Inherited diseases

Most inherited diseases are caused by recessive alleles. These are the mutant forms of normal alleles found in healthy people. A mutation is a change in the DNA base sequence, changing or preventing the production of the protein, which the gene normally codes for. Diseases caused by mutations are often referred to as inherited diseases. They are different from infectious diseases which are caused by microbes.

 

Cystic Fibrosis

Cystic Fibrosis, or CF, is the most common inherited disease of northern Europeans and white North Americans. It affects about 1 person in 2000. It gets its name from a fibrous cyst that appears in the pancreas.

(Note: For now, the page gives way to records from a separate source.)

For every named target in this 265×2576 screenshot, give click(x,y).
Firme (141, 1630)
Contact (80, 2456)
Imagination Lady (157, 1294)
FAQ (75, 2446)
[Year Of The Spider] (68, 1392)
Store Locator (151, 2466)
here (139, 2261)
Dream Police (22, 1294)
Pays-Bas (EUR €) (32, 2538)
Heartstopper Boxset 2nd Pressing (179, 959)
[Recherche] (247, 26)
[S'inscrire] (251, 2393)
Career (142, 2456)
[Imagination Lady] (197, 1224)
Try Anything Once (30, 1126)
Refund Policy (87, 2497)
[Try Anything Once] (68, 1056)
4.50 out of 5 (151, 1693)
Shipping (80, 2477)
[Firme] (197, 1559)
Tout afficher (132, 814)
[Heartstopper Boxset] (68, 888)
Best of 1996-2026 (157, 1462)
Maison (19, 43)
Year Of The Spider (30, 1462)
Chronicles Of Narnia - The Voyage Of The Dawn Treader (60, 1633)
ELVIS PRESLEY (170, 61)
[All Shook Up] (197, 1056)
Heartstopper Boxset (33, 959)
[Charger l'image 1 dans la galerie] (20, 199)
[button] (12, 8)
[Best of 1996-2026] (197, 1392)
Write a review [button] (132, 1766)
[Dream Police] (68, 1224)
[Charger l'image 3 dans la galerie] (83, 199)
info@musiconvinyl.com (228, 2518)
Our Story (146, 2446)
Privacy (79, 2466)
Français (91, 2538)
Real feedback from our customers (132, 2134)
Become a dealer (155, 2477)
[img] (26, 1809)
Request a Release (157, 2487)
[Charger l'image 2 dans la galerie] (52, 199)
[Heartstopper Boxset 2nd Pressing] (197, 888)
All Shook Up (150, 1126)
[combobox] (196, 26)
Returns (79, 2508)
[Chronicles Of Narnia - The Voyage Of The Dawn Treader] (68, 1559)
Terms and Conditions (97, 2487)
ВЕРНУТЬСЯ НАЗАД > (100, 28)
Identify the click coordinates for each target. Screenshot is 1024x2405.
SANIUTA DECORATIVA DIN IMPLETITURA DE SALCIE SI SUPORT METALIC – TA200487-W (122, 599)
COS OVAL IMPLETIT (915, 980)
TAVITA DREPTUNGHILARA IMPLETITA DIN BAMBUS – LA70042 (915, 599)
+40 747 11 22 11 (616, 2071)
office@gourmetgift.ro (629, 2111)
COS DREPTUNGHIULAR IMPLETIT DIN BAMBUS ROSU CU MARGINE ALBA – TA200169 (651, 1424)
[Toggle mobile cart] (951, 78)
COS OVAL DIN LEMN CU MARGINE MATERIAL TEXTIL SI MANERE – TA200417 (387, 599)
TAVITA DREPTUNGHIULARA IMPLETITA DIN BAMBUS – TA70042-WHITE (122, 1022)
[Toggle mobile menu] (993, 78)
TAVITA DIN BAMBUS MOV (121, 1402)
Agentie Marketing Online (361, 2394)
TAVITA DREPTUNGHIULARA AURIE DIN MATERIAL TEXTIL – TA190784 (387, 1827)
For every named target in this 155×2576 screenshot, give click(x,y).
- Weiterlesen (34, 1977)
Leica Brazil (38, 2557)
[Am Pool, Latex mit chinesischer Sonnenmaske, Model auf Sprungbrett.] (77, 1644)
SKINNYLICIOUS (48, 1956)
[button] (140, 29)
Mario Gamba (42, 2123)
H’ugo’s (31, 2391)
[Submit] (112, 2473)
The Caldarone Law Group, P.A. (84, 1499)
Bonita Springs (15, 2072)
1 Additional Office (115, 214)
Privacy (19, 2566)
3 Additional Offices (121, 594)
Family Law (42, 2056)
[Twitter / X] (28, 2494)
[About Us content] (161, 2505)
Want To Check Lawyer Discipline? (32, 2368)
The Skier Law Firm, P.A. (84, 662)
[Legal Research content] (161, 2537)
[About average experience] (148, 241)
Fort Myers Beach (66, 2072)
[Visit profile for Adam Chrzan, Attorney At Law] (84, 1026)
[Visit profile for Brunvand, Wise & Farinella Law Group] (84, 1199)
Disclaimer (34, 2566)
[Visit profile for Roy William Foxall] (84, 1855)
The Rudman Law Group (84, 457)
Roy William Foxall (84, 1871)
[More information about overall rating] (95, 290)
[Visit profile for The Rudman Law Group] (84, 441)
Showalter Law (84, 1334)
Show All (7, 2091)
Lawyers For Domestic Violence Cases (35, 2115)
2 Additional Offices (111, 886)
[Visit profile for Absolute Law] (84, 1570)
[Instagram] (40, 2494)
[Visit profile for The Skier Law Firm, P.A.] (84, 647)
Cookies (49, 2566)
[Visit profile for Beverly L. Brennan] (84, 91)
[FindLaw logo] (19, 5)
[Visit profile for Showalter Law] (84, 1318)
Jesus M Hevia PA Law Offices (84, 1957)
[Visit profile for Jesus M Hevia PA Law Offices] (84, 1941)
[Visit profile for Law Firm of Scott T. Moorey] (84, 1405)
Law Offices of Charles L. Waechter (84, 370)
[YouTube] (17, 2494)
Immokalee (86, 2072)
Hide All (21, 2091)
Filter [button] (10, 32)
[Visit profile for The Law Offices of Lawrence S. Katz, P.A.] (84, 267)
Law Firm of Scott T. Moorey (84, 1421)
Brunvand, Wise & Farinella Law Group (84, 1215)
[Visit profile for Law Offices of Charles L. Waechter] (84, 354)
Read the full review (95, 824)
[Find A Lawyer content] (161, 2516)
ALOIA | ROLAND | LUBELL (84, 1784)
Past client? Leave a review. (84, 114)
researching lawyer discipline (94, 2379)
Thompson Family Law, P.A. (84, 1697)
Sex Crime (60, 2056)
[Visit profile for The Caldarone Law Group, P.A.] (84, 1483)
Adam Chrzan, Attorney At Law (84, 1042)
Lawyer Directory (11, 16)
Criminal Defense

It is caused by a recessive mutation in a gene located on chromosome 7. The gene codes for a particular protein which allows for the diffusion of chloride ions in and out of the epithelial cells (the cells that line the cavities of the body). One of the normal functions of the epithelial cells is to form mucous glands which secrete mucus. In Cystic Fibrosis sufferers this protein does not function and as a result the epithelial cells produce thick, sticky mucus. The parts of the body most affected are the lungs, pancreas and liver. The thick mucus blocks up the air passages of the lungs and the branches of the pancreatic duct and the bile duct from the liver to the gut. The mucus makes good breeding ground for germs so sufferers repeatedly get lung infections and digestive problems.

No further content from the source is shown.